“We have physically
created wounded places on the Earth, and that is exacerbated by us ignoring
them. Becoming whole in ourselves and in the way we approach existence is the
beginning of healthy, dynamic systems. It’s exactly a parallel to our own inner
psyche. The parts we cut out and don’t want to look at are the ones that cause
us the most trouble. And if we look at them and pay attention to them, they
shift.”
This comment by Kinde
Nebeker (standing in the center in the photo above, at her 2011 Global Earth Exchange in Salt Lake City) of Salt Lake City zeroes in
on one of the subtle but vitally important aspects of the practice and the path
that is Radical Joy for Hard Times Earth Exchanges: that actually going to wounded places strengthens
the bond between person and place, brings new life to the place, and empowers
people to act with more energy and more compassion on behalf of what they love.
We all wish, naturally,
not to be uncomfortable. Hence we avoid the things that we fear will make us
sad or angry or embarrassed or guilty—or any of a host of other emotions we’d
rather avoid. Avoidance, of course, doesn’t make the shunned thing vanish.
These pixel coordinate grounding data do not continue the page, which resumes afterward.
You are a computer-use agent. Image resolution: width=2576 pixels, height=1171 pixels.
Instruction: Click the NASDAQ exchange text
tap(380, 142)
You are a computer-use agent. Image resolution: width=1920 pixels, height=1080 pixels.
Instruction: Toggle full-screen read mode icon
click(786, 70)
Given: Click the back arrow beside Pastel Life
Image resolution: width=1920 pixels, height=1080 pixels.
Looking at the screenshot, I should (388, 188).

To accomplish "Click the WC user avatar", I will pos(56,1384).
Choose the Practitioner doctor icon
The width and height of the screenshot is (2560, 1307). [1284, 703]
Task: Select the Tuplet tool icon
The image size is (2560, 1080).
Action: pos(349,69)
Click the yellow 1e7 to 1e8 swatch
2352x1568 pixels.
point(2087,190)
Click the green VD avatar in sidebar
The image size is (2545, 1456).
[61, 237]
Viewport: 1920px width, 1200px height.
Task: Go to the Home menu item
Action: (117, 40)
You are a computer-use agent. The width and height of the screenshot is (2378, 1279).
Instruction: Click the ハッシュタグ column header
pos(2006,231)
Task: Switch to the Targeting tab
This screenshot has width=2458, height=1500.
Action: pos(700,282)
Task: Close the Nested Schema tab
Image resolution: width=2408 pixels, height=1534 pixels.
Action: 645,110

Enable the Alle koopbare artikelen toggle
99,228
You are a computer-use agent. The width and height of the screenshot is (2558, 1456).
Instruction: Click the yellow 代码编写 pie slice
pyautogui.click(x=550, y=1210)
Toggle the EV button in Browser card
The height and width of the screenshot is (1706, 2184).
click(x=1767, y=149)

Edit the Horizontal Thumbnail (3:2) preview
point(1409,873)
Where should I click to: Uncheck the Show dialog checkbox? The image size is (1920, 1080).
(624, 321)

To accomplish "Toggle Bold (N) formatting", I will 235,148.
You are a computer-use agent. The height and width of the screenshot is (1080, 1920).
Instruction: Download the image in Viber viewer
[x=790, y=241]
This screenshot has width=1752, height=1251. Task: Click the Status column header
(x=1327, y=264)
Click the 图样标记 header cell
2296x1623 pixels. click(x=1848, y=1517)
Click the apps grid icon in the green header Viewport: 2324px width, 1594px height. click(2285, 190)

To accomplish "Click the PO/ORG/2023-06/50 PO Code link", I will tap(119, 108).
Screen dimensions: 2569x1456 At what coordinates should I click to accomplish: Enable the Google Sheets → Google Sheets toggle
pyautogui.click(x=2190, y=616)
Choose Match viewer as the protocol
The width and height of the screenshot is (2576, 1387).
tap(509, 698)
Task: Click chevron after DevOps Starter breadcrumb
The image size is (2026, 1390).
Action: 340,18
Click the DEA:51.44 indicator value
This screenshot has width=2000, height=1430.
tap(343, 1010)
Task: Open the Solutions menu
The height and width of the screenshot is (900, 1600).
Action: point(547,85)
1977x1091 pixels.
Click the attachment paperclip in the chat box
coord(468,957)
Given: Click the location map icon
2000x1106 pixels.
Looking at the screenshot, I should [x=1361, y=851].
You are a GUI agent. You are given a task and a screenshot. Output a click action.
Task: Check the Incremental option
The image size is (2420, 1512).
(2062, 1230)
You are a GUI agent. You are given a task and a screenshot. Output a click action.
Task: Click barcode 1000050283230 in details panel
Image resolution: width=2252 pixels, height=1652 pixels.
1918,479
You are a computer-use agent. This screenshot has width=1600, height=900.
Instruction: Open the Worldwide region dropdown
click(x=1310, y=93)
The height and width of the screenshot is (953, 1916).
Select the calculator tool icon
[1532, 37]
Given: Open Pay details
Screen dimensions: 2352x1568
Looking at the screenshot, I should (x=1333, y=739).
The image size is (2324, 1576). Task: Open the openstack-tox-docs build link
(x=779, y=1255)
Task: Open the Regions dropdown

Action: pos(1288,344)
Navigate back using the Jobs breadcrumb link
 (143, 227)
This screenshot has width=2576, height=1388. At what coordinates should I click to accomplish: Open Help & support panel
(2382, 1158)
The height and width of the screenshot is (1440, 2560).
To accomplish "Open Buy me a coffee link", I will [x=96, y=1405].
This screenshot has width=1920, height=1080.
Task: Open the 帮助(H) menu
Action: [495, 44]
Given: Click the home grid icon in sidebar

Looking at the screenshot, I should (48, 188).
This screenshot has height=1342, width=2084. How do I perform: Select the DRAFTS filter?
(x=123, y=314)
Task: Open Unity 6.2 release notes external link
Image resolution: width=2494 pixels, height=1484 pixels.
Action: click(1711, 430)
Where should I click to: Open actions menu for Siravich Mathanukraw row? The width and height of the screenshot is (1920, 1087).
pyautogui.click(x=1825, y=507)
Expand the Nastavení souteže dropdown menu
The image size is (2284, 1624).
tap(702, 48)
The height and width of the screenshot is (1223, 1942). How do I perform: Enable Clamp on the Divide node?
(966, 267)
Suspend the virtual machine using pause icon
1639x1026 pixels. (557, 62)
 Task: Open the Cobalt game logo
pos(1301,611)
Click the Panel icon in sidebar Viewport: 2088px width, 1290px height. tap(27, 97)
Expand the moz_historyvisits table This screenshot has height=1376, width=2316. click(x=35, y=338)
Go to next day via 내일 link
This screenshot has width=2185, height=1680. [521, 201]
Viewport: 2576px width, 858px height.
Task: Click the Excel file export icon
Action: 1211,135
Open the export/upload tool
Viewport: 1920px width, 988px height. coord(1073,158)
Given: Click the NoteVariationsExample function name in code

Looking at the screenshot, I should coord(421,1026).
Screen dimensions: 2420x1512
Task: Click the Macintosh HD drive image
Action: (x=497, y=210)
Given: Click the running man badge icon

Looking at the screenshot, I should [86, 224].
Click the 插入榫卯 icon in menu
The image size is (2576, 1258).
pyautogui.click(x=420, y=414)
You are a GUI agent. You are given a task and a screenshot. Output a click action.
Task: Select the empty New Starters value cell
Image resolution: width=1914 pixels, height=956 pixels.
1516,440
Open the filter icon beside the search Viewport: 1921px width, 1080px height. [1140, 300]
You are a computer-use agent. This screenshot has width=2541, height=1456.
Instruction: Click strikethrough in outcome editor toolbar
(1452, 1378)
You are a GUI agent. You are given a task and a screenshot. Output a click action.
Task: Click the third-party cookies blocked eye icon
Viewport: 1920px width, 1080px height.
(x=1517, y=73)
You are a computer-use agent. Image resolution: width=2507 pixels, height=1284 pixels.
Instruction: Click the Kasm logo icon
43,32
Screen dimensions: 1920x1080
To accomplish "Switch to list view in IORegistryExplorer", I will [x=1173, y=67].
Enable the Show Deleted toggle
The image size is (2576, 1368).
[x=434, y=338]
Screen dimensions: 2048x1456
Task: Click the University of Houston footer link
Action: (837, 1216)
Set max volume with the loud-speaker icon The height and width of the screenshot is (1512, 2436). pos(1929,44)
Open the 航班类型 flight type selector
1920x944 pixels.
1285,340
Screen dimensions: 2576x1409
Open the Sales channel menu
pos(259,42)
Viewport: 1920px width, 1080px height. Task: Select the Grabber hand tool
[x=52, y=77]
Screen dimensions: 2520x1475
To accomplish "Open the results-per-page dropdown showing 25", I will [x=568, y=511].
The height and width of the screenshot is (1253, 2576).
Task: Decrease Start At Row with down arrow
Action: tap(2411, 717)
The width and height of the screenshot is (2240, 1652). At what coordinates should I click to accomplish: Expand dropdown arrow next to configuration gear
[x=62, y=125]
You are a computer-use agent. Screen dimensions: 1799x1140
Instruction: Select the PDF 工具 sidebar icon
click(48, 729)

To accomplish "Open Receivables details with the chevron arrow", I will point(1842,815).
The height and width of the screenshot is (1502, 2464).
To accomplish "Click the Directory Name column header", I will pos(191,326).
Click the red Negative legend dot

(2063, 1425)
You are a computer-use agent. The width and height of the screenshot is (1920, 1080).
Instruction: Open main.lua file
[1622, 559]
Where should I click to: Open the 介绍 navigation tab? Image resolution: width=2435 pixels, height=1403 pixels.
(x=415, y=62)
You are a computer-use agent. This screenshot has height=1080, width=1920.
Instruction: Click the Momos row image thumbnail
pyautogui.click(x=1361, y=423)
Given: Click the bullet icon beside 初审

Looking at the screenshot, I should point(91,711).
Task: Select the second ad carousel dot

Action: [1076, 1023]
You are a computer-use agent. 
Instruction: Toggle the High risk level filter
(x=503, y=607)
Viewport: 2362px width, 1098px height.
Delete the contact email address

It only
makes it grow and fester there in the dark where we try to hide it. It grows
bigger. It pops out of its hiding place when we least expect it, causing
problems and making us even more determined to keep it hidden.
When we decide, once and
for all, to take a look at what’s wriggling there down unseen, we’re often
surprised to see how mild it is. How, instead of sinking us in despair, the
attention we give it actually liberates us. Dealing consciously with what we discover
enables us to bring to the problem new understanding, peace of mind, and creative
solutions.
As Kinde observes, the
same is true about wounded places. When people go to polluted rivers, eroded
hills, farms torn up for gas drilling, or abandoned industrial sites like the
one Kinde and her friends honored in the 2011 Global Earth Exchange, they
discover that, far from depressing them, the encounter fills them with a sense
of community, creativity, empowerment, and even joy.